Despite recent works on plastics monitoring on the seabed under fish farms [26,27] and water surface of enclosed bays [28], the literature is still scarce on the nature, size, and seasonal trends of plastics in the water column in fish farms at open sea locations. Without accurate data, it is difficult to manage this issue and develop policies to reduce marine litter.

This study conducted a preliminary assessment of the impact of plastic debris on a fish farm located at an open ocean site on Madeira Island (Portugal), in the northeastern Atlantic Ocean. The objectives of the study were: (1) to evaluate the presence, characteristics, and trends of plastic debris at the fish farm, particularly macroplastics (plastic items over 5 mm in size); (2) to perform gastrointestinal tract analyses of farmed sea bream to investigate the presence and potential ingestion of macroplastics by farmed fish.

2. Materials and Methods

2.1. Sampling Site and Period

The present study was conducted at the Marismar fish farm (Figure 1), located approximately 800 m off the coast of Arco da Calheta (32°42′18.0″ N 17°09′43.2″ W). The coastal area is delimited by a stream at 1.2 km west of the site (Ribeira de Atouguia) and another stream 1.5 km east of the site (Ribeira da Madalena). The farm consists of ten cages arranged in two parallel lines relative to the coastline. The average seafloor depth beneath the cages is 40 m. These cages vary in diameter, with four measuring 12.7 m and six measuring 25.5 m. The monitored farming nets were 10 m deep.

2.2. Monitoring Plastic in Fish Farm Cages: Videography

Visual observation remains the dominant method for monitoring floating marine litter due to its widespread application and established standardization protocols across various regions [1]. A closely related approach utilizes digital camera systems for image acquisition and subsequent analysis via image recognition techniques. This method presents a more practical and cost-effective alternative to traditional diving surveys for monitoring purposes [29,30]. For our study, we adapted methods employing a digital video camera to detect marine litter along transects on the seabed [31]. We utilized a GoPro Hero 7 digital action camera, GoPro Inc., San Mateo, CA, USA (1080 Super View, 60/50 fps, 1920 × 1080, 16:9) mounted on an aluminum telescopic pole (extensible up to 5 m). This setup allowed for visual analysis of the cage nets without the need for divers.

Plastic debris monitoring was conducted from 8 January to 30 May 2019, with the goal of bi-weekly surveys. However, unfavorable weather conditions or logistical constraints occasionally limited our ability to access the cages and adhere to the planned schedule. To ensure crew safety and minimize disruption to farm operations, we prioritized filming the larger cages (5 to 10) during each sampling event. During each visit to the cages, sampling was conducted at a minimum of three cages. Video recordings were captured of the entire perimeter of the uppermost net section. The camera, positioned approximately 2.5 m from the net, captured underwater images with a field of view of 2.5 m high by 4.45 m wide, starting from the water’s surface. Additionally, four specific points within each cage were filmed in more detail: north (N), east (E), south (S), and west (W). To ensure coverage of the full net depth (10 m) at these designated points, the camera angle was adjusted slightly downward. Filming employed a systematic approach, moving around the cage perimeter at a steady pace. The average filming duration for each cage was approximately six minutes.

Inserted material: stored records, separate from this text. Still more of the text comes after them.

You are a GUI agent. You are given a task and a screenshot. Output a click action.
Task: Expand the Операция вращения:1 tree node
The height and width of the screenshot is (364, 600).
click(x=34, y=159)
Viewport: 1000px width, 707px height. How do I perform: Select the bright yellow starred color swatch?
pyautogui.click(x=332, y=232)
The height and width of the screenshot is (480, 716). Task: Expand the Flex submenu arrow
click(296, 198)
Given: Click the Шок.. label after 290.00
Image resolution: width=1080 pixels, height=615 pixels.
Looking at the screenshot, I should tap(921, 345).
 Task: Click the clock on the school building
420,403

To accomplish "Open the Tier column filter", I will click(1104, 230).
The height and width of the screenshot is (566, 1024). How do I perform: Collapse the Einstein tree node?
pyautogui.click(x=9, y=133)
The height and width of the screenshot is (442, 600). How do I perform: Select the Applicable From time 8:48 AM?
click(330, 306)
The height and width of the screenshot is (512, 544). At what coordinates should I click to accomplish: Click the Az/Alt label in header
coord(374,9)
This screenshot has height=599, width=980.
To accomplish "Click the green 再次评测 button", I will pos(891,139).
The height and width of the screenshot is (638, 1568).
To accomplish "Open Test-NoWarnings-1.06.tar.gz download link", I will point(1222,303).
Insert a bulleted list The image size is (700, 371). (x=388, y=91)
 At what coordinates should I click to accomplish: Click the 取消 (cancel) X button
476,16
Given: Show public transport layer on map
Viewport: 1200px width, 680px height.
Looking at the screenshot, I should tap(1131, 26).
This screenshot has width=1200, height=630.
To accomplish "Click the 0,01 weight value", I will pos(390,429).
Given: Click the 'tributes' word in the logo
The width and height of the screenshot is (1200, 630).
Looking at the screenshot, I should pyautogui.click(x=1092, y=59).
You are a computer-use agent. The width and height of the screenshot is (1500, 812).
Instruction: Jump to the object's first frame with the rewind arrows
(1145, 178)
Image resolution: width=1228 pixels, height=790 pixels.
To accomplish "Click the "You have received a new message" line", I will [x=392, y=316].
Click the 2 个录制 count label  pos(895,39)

Prior to initiating the formal sampling program, the methodology was piloted during two separate sampling sessions. Image analysis results were compared against plastic debris collections performed by divers to ensure standardization of procedures. Plastics were classified according to the categories of the JRC Joint List of Litter Category Manual [32]. This pilot testing resulted in a 100% success rate for the identification of macroplastics using the image analysis method.

2.3. Climate and Oceanographic Parameters

Wind speed data were acquired from the Lugar de Baixo station of the Portuguese Institute for Sea and Atmosphere, the closest coastal station, at 7.2 km from the study site. Tidal coefficient values were retrieved from the forecast website www.tabuademares.com (accessed on 17 June 2024). Ocean current direction was evaluated using a 2 m rope attached by a loose loop, 2 m below the surface, to the outer light buoy (about 100 m from the nearest fish farm cage). Rope directions were determined using a compass (Vintage Airguide, Chicago, IL, USA). Current directions were confirmed by net deformation at each quadrant from the video recordings.

2.4. Monitoring of Plastic in Fish Gut

Dead fish were collected from all cages during the sampling period. However, a significant proportion of collected individuals were in an advanced state of decomposition. This resulted in sampling inconsistencies, yielding only 233 individuals from a total recorded mortality of 22,270 during the study period. Morphometric data, including weight and standard length, were recorded for all sampled fish.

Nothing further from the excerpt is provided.